Ne var ki Tarık o ilk çıkışın arkasını getirmek konusunda pek başarılı olamadı. Bilinmez neden, iki albüm yaptıktan sonra dört yıl kadar ara verdi, sonrasında gelen üçüncü albüm pek ses getirmedi ve sonra uzunca bir süre daha gözden kayboldu. 2015’de “Hüzün Mevsimi”, 2016 Nisan ayında ise “Uçurtma” adlı şarkılarla tekrar karşımıza çıkmıştı Tarık. Bu defa arayı açmadan bir yeni tekli daha yayımladı geçtiğimiz günlerde. Taşplak etiketiyle yayımlanan tekli “Alenen” adını taşıyor.
Şarkıyı daha ilk dinleyişte Tarık yıllar sonra nihayet sesinin rengini doğru duyuracak, onu fark ettirecek iyi bir şarkı bulabilmiş diye geçirmiştim içimden. Şarkının enerjisi hissedilir derecede yüksekti üstelik. Sonra bir dönüp baktım ki “Alenen”in altında iki güçlü imza varmış meğer. Şarkının söz ve müziği Altan Çetin’e, düzenlemesi is Erhan Bayrak’a aitmiş.

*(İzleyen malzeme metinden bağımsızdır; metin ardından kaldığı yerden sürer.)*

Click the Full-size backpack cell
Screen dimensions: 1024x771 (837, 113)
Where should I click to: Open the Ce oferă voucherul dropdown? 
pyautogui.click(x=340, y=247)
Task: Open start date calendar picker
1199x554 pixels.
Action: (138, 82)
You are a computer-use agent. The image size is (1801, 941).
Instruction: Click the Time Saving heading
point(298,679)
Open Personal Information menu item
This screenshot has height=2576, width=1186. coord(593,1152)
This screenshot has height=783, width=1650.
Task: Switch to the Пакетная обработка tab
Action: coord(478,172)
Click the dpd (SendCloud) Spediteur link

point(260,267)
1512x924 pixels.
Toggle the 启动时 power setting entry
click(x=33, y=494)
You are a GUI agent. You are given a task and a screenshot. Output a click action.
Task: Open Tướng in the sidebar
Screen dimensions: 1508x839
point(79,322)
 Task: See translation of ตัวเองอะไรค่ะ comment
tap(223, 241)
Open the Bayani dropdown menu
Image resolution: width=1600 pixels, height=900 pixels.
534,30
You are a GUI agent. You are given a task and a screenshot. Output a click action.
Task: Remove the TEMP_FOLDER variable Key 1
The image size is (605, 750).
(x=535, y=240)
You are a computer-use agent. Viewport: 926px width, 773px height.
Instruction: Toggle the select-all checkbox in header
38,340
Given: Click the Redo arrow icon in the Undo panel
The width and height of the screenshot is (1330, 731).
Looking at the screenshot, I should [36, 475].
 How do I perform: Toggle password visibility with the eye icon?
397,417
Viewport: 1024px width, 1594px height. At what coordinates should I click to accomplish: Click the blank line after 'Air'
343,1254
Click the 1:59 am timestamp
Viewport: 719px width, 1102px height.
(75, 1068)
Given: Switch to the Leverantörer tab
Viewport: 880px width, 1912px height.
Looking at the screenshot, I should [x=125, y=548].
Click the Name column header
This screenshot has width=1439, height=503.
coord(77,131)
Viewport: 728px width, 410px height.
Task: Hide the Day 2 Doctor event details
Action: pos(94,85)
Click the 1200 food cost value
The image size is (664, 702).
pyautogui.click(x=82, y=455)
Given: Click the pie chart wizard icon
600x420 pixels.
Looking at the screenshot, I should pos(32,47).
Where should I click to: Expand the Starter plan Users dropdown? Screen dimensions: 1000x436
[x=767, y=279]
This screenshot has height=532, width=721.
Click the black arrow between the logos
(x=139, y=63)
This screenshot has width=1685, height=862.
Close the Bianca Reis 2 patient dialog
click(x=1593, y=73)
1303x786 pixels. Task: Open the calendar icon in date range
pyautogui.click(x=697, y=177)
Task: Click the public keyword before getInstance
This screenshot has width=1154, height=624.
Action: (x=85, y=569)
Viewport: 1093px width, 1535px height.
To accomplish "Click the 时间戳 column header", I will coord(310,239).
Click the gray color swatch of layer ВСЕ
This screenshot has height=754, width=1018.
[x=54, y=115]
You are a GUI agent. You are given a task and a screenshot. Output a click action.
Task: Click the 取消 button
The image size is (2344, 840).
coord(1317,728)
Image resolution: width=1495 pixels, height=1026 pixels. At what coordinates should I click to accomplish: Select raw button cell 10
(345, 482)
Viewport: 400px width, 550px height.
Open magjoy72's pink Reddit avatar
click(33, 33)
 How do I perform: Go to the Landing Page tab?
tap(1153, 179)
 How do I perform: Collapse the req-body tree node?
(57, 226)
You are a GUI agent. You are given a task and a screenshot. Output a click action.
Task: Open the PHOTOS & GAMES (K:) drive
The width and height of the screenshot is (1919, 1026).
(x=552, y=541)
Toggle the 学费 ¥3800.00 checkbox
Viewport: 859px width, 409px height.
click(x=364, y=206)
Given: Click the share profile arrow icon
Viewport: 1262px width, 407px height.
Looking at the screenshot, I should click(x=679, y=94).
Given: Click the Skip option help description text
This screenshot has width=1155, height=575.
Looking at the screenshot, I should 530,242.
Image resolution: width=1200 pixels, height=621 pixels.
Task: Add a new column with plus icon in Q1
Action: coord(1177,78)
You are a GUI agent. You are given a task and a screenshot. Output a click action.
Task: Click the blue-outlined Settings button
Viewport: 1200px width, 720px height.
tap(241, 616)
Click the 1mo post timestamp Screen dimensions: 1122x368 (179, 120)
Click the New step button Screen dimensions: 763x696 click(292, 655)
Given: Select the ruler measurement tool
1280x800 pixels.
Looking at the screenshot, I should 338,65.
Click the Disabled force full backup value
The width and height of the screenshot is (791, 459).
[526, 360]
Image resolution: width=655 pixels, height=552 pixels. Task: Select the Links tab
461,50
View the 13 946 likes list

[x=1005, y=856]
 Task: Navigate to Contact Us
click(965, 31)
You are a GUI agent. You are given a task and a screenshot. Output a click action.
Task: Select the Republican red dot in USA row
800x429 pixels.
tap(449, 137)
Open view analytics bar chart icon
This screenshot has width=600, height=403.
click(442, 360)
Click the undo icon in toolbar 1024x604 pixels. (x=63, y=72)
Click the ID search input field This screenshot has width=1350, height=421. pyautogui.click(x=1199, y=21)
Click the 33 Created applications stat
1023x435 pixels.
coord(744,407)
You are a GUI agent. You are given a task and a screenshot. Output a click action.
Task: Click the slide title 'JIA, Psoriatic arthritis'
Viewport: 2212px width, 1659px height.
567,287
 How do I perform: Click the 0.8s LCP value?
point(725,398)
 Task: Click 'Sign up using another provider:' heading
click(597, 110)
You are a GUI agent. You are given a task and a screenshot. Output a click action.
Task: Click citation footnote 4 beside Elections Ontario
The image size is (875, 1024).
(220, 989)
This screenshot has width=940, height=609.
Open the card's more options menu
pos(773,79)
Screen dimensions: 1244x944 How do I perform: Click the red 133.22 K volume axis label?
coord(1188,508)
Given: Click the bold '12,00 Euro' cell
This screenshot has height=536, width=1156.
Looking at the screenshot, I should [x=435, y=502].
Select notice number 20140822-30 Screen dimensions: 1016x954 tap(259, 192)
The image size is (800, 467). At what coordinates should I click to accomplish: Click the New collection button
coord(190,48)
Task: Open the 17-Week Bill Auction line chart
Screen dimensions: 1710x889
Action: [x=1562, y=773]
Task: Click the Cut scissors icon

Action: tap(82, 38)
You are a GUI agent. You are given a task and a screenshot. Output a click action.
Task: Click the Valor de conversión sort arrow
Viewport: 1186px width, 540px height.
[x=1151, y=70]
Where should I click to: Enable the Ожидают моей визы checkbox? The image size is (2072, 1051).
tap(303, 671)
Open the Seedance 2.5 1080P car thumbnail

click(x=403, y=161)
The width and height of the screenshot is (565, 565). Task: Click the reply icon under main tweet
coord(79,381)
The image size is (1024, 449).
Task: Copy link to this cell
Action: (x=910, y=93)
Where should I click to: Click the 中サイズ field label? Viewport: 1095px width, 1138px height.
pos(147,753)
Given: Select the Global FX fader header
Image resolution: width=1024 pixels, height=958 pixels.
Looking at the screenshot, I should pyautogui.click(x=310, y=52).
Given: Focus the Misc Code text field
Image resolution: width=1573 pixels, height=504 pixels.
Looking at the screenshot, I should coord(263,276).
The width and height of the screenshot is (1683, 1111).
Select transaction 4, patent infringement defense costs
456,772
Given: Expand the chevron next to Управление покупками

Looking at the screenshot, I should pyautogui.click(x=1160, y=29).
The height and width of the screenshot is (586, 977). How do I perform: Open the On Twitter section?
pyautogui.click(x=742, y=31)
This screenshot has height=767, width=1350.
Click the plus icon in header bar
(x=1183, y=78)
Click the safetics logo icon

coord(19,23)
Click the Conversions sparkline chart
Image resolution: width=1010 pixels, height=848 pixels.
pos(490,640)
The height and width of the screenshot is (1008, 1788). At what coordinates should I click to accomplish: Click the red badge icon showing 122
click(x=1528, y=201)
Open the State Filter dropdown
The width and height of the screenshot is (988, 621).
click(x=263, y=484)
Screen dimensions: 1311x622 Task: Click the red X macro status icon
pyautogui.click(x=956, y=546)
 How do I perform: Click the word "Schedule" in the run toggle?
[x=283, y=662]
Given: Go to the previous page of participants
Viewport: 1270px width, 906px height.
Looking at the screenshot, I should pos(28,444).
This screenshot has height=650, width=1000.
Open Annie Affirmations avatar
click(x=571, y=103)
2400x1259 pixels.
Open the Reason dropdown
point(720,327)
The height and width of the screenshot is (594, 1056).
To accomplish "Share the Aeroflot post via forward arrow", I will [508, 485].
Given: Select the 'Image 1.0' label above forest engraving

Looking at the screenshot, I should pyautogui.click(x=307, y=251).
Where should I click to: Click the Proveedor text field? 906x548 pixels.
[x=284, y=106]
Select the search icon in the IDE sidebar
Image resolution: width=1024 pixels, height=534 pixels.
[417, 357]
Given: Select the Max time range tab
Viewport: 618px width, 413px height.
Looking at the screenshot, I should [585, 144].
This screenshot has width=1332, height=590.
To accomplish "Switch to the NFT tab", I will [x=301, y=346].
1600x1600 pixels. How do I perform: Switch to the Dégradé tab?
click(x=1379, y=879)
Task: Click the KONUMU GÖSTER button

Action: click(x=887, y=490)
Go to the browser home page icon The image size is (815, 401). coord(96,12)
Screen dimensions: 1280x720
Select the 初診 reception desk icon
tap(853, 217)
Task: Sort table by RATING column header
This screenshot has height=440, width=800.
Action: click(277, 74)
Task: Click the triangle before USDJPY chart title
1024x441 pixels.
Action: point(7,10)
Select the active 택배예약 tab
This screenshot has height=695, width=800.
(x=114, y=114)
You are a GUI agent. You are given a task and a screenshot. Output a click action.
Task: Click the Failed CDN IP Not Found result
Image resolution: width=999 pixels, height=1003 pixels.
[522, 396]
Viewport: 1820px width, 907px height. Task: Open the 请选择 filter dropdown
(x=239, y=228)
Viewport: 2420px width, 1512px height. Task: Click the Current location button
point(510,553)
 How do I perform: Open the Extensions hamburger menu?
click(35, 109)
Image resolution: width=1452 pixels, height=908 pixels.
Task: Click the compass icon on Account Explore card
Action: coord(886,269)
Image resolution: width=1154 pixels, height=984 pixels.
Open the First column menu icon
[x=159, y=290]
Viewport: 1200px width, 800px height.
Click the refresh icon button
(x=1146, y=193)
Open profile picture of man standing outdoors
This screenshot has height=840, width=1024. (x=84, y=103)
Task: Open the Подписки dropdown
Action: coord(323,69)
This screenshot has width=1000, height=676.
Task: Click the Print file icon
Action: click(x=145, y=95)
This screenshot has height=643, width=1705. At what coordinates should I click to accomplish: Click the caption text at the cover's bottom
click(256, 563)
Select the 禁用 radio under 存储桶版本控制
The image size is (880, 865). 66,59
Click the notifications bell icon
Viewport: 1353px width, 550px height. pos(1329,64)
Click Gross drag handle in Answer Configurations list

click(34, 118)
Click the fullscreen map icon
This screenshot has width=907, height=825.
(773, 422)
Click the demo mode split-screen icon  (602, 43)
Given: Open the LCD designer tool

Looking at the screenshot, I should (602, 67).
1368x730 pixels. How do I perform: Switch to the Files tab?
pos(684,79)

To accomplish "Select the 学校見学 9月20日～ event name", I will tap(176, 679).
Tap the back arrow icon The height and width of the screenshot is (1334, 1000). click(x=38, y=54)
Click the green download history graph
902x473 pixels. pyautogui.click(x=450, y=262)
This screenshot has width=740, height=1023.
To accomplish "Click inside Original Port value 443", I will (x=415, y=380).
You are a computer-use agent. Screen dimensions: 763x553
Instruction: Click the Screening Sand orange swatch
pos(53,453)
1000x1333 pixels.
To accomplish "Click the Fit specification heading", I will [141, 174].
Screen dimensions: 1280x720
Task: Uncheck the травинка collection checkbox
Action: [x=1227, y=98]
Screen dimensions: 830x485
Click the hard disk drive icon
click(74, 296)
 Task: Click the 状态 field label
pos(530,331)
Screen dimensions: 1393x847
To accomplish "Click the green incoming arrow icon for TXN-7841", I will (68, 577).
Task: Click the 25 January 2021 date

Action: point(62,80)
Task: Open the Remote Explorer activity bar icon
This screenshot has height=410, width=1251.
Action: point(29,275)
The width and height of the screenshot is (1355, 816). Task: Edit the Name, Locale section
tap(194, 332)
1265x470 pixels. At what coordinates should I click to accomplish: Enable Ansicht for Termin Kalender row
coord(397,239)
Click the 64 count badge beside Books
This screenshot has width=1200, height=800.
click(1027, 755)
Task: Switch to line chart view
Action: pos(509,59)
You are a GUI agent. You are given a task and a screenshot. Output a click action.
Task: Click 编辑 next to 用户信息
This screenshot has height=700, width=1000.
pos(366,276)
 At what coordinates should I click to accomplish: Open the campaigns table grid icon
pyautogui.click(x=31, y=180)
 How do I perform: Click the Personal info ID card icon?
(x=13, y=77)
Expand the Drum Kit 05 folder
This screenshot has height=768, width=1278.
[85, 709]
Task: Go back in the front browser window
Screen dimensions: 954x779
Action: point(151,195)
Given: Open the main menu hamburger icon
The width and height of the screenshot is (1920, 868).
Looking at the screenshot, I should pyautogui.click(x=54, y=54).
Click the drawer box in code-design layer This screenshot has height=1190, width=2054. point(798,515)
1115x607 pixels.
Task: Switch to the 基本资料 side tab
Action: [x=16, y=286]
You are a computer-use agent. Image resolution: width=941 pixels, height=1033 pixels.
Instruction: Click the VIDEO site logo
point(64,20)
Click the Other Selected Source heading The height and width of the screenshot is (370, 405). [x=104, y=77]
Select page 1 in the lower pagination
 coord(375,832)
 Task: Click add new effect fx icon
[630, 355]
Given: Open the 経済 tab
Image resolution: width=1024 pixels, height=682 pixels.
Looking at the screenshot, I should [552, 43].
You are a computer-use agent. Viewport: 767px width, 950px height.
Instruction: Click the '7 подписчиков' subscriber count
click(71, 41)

İşte budur! Her eline gitar alan ya da her şarkı söyleyen illa beste yapmak zorunda değil. Yapabilir elbette ama mesele popüler müzikse, amaç listelerde yer kapmak, tıklanmak, reyting almaksa şayet, sadece tel elden çıkmış bestelerle bu amaca ulaşmak için o tek elin çok özel bir yeteneğe sahip olması gerekir. O yetenek de herkese nasip olmaz. Kasmamak lazım. Tarık iyi bir ses, yetenekli bir şarkıcı ama zayıf bir besteci idi başından beri. Bu kez o açığı kapatmış.
“Alenen” kendi kulvarında çok doğru bir şarkı olmasının yanı sıra, yukarıda da söylediğim gibi Tarık’ın sesini parlatması açısından da doğru bir tercih olmuş. Şarkının Latin esintili eğlenceli orijinal versiyonu kadar, ‘60’lı yıllara (hatta belki de Elvis’e) göz kırpan akustik versiyonu da dinlemeye değer ki ben o akustik versiyonu daha çok sevmiş bile olabilirim.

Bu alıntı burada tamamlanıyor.